(Stored records)
Segment Open
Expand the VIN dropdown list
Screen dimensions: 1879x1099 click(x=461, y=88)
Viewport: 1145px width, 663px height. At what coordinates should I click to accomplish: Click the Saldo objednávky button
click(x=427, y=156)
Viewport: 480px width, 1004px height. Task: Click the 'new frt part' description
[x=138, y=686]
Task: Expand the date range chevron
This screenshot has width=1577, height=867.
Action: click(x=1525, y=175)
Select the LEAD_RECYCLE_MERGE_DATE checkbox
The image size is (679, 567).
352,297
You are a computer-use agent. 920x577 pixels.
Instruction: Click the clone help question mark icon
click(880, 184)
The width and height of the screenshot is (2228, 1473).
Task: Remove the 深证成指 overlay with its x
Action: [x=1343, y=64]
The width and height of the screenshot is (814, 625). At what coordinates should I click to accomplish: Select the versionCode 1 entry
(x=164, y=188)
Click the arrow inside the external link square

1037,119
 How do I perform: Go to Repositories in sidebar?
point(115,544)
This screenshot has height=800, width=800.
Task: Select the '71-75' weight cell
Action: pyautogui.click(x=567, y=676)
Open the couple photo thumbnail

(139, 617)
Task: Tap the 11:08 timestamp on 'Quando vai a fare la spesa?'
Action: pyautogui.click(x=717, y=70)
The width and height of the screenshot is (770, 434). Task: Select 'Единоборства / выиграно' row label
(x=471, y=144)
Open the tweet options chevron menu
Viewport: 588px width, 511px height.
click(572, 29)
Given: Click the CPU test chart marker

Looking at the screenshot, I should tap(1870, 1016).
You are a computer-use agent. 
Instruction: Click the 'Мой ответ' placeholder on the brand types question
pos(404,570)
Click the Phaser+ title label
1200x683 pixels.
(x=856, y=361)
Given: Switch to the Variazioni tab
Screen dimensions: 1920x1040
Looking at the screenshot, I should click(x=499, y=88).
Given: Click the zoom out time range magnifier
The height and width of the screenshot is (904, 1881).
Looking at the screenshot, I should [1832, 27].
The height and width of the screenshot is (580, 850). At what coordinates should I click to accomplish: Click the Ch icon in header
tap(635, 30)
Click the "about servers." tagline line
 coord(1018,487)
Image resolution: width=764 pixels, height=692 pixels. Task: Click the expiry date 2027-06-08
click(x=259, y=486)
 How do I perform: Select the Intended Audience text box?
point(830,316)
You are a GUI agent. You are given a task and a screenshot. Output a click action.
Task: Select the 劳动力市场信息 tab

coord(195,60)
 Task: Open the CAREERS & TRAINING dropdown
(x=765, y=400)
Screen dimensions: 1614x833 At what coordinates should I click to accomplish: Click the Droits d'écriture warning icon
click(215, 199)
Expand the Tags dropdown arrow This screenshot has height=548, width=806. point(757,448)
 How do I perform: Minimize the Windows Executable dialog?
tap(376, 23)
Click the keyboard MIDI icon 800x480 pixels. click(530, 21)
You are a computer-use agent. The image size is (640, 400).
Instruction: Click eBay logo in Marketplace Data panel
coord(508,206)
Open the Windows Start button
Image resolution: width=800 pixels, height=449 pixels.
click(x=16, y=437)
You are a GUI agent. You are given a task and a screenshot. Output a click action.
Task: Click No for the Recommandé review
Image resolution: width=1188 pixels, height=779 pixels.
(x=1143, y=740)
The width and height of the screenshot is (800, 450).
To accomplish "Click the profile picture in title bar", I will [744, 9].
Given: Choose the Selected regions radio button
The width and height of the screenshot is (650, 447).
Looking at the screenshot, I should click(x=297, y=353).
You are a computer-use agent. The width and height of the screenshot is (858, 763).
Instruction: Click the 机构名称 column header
Segment Closed
● **Problem requirements**: Count the lines above that contain "range" and reply with the figure alone.

● **Answer box**: 2